Предложенный текст:
● ● ● ●
И мысль моя тогда летала
По холмам тех счастливых стран.
Где арфа стройная героев воспевала.
Тогда я пред собою зрел
Тебя, Фингал непобедимый,
В тот час, как небосклон горел,
Зарею утренней златимый, —
Как ветерки игривые кругом
Героя тихо пролетали,
И солнце блещущим лучом
Сверкало на ужасной стали.
Я зрел его: он, на копьё склонясь,
Стоял в очах своих с грозою —
И вдруг, на воинство противных устремясь,
Всё повергал своей рукою.
Я зрел, как, подвиг свой свершив,
Он восходил на холм зелёный,
И, на равнину взор печальный обратив,
Где враг упал, им низложенный,
Стоял с поникшею главой,
В доспехах, кровию омытых.
Я шлемы зрел, его рассечены рукой,
Зрел горы им щитов разбитых!..
Но, друг, позволь мне удержать
Мечты волшебной обольщенья:
Ты наделён талантом песнопенья,
Тебе героев воспевать!
В восторге устреми к превыспреннему миру
Быстротекущий свой полёт,
А мне позволь, мой друг поэт,
Теперь на время бросить лиру!
 

В этом стихотворении обозначается и еще одна важная особенность всей поэзии Языкова последующих лет: она открыто, подчеркнуто биографична. Элегии, послания и зарисовки Языкова выстраиваются в настоящий поэтический дневник, порой более достоверный и информативный, чем его подробные письма о житье-бытье, особенно брату Александру, и воспоминания самых близких людей о нем. По его стихотворениям лучше и полнее всего складывается картина его жизни – не только внутренней жизни, с размышлениями, поисками, метаниями, взлетами и падениями духа, метафизикой и мировоззрением – но и жизни самой обычной, порой предельно бытовой, каждодневной: где был, что делал, куда решил поехать, откуда вернулся, где и как лето или зиму провел, что ел, что пил, хорошо ли спал, с кем встречался – и все это подробно, с яркими деталями. Очень скоро будут написаны и «Ответ на присланный табак», и послание «К халату», и «Элегия» на безденежье, и многое другое, из чего составляется объемная картина повседневной жизни.
● ● ● ●
Задания:
A. Кому, если верить тексту о поэзии Языкова, он особенно подробно писал письма о житье-бытье?
B. Напишите продолжение текста о поэзии Языкова, начиная сразу после его последнего предложения.

Исходные данные:
● ● ● ●
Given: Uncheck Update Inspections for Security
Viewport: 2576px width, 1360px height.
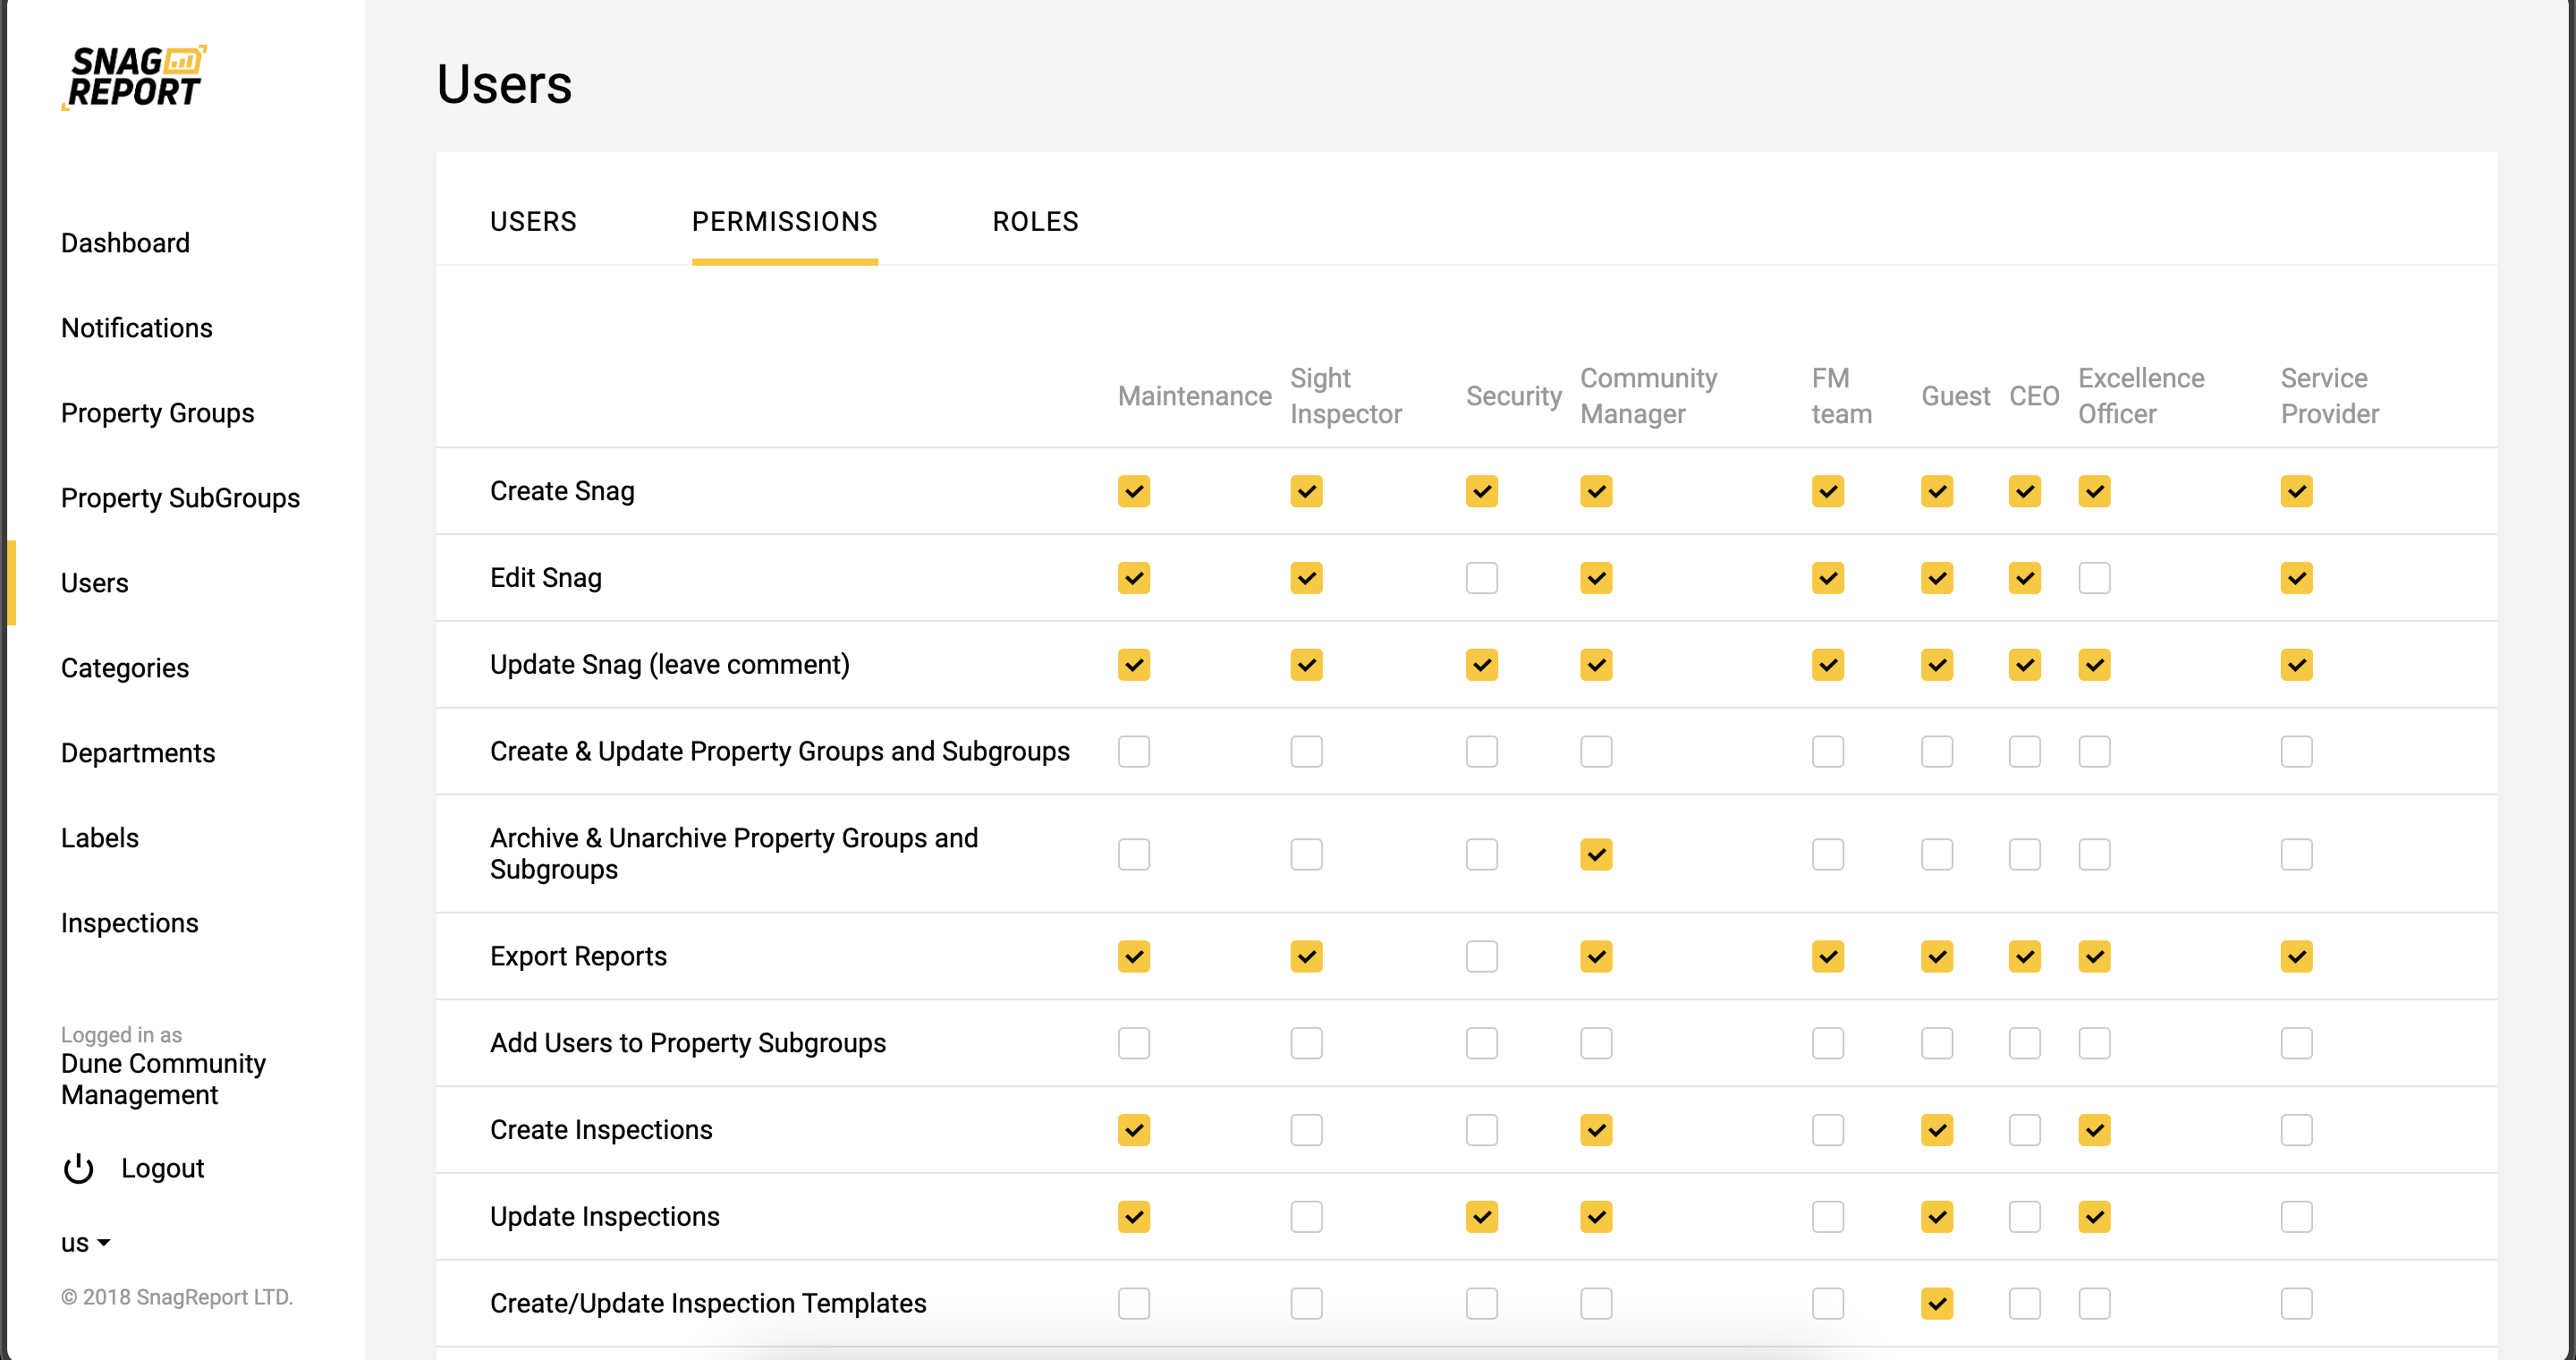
● ● ● ●
Ответы:
A. Брату Александру.

B.
С одной существенной поправкой, конечно – которую нужно постоянно держать в уме. При всей точности и биографичности, мы имеем дело не с самим Языковым, а с авторским «Я» (лирически-биографическим «Я») его поэзии. Поэзия всегда дает жизнь в суперконцентрированном, преображенном ради выявления единственной правды, виде. Отсюда, и в идеализированном, преувеличивающем главное и уничижающем второстепенное, виде. И потому авторское «Я» самых биографичных стихотворений далеко не всегда совпадает с реальным (историческим или житейским) Языковым. Мы будем то и дело ставить знак равенства между ними, но – очень прошу, и простите за занудливое повторение! – держать в уме, что этот знак равенства сколько-то условный.

 

Хотя, конечно, условность эта способна в момент исчезать, стоит нам отойти от слишком приземленной точки зрения. И тогда правда жизни и правда поэзии проявляются в новом единстве. В XXXI строфе Четвертой главы «Евгения Онегина» Пушкин сказал об этом с предельной точностью:

 
…Так ты, Языков вдохновенный,
В порывах сердца своего,
Поешь бог ведает кого,
И свод элегий драгоценный
Представит некогда тебе
Всю повесть о твоей судьбе.
 

Здесь всё – по делу, включая и «бог ведает кого» – как мы увидим чуть далее. Главное, «свод элегий» действительно «драгоценен».

Однако ж, возвращаемся в год 1819-й.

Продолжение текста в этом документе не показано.